__TASK TO COMPLETE__: Among the records that follow, find the line with "Edit the VISA" and the line with "Task: Click the °C". Set down those lines and all lines between them exactly, without adding anything.

__DATA UNDER STUDY__:
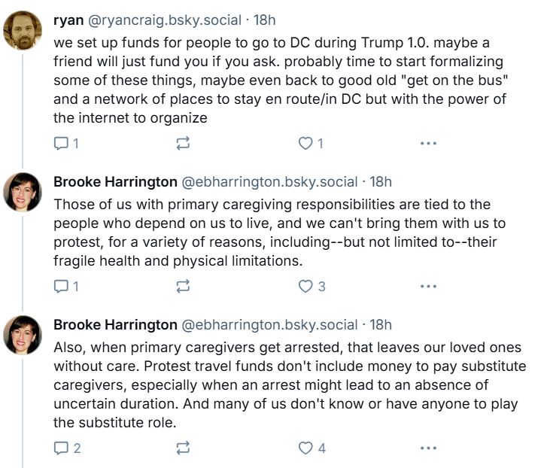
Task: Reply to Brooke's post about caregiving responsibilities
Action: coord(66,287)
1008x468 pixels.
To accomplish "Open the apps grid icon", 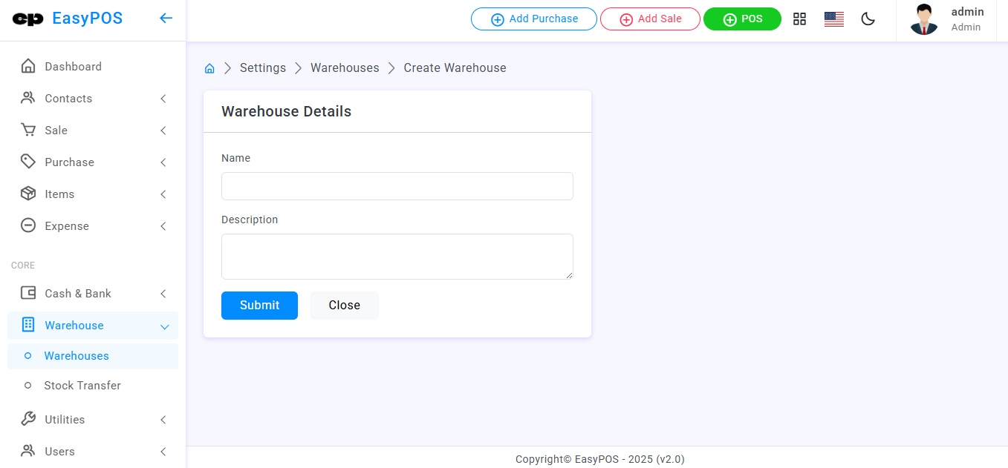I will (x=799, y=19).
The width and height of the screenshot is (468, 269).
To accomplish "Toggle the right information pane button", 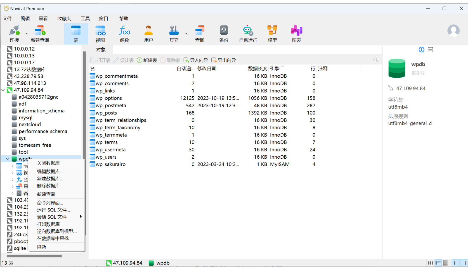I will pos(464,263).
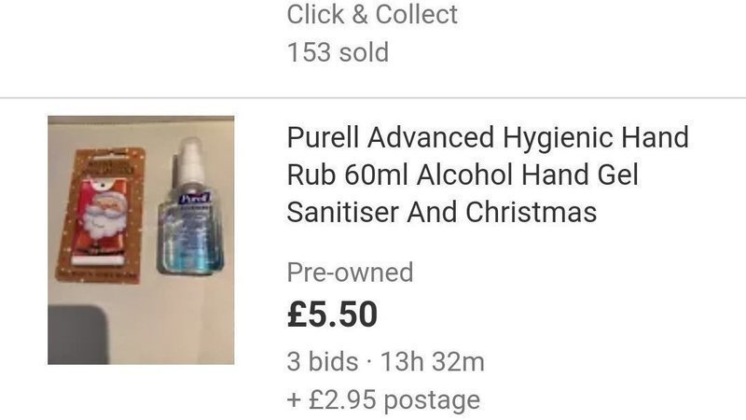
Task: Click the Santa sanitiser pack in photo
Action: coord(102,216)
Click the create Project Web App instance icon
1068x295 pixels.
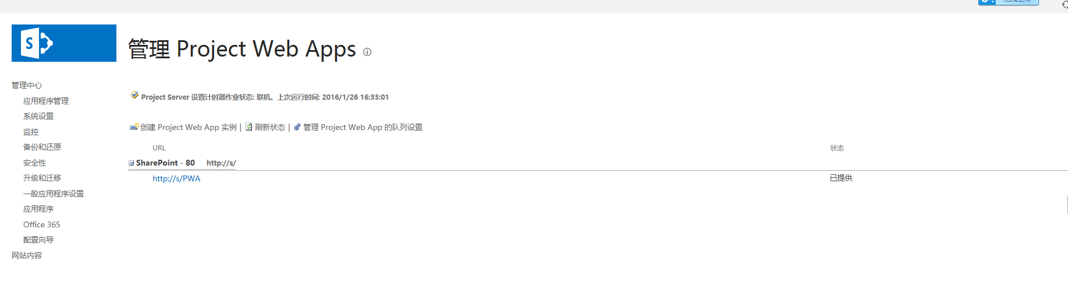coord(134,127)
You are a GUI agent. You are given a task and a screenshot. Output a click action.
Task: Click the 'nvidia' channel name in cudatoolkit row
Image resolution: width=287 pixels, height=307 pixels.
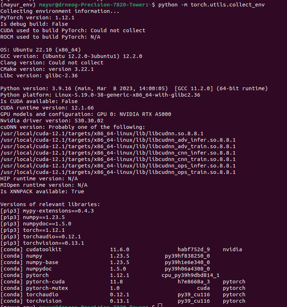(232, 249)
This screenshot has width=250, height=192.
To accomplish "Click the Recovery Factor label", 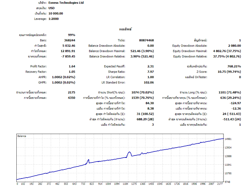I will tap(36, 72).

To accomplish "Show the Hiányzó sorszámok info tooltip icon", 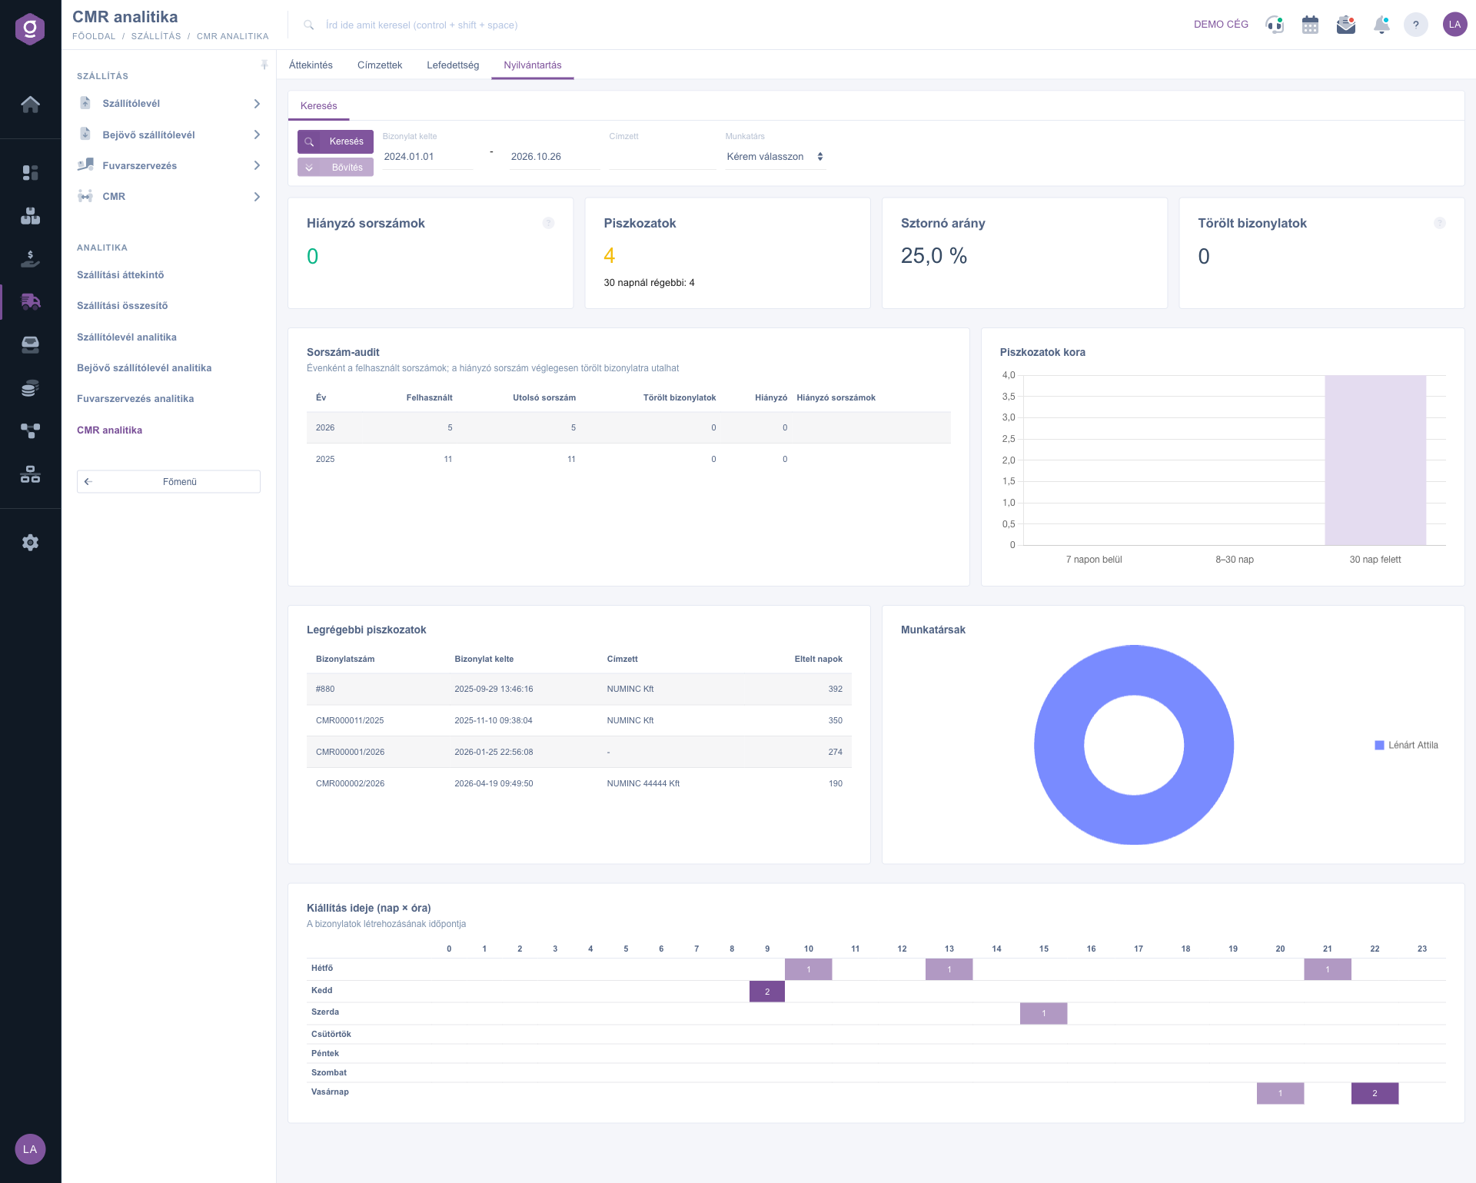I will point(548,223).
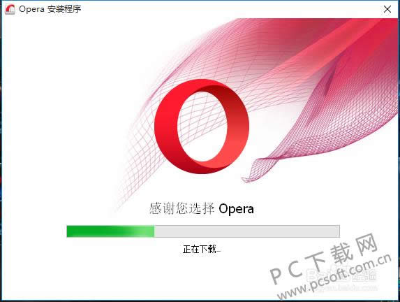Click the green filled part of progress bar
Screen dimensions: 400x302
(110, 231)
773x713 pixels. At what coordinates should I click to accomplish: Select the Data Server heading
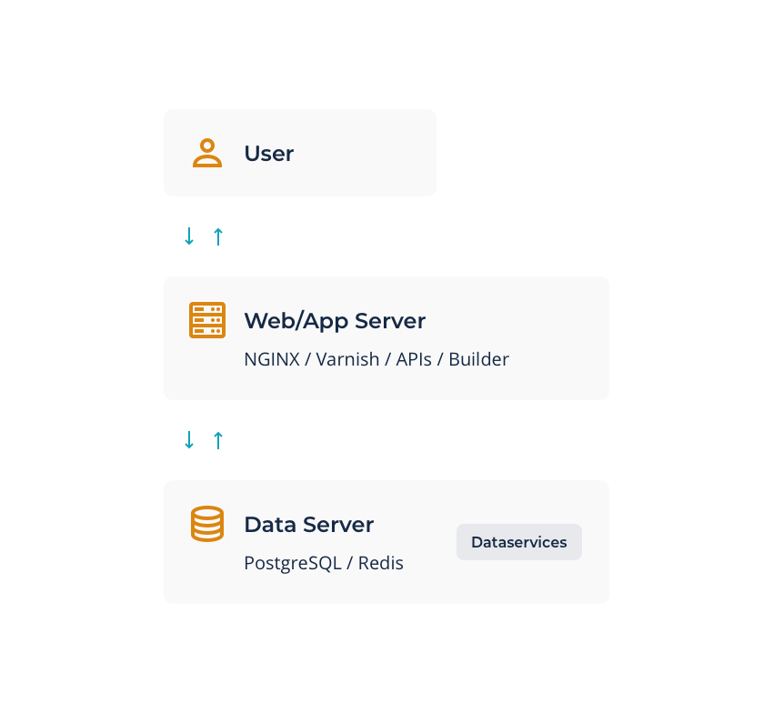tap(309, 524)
---
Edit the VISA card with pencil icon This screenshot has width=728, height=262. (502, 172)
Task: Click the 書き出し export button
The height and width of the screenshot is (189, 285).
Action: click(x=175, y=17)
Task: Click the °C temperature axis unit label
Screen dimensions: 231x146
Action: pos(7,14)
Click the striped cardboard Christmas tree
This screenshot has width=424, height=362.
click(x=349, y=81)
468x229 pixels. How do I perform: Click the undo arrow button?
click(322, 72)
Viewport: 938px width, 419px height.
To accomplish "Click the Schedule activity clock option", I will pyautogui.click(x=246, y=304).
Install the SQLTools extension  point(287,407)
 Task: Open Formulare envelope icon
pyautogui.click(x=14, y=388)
...
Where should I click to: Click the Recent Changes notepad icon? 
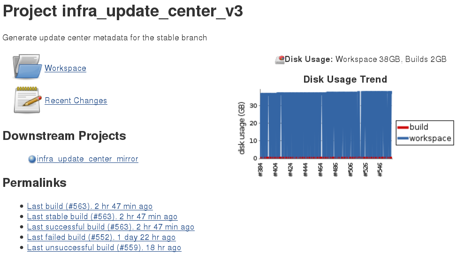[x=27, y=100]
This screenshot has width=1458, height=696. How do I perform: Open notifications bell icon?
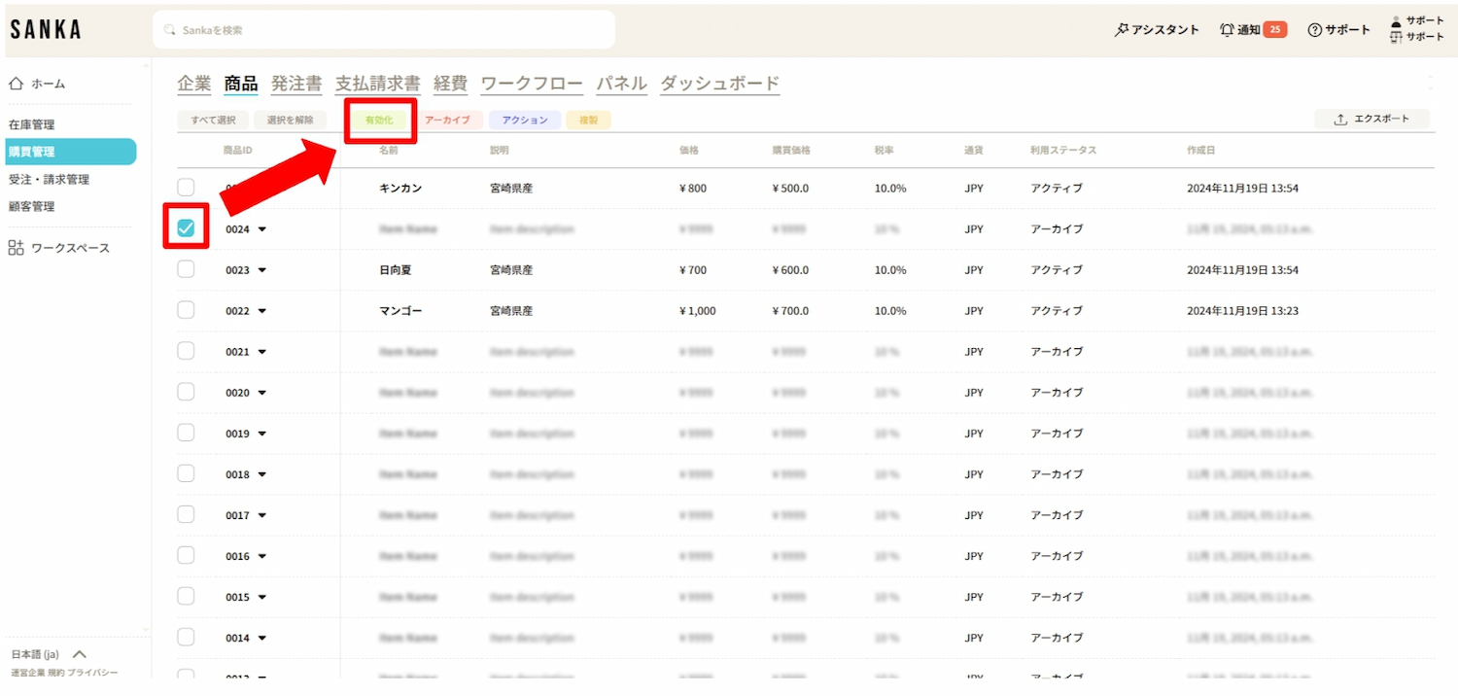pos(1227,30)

__ANSWER TO THE PROBLEM__:
Edit the VISA card with pencil icon This screenshot has width=728, height=262. (502, 172)
Task: Click the 書き出し export button
The height and width of the screenshot is (189, 285).
Action: click(x=175, y=17)
Task: Click the °C temperature axis unit label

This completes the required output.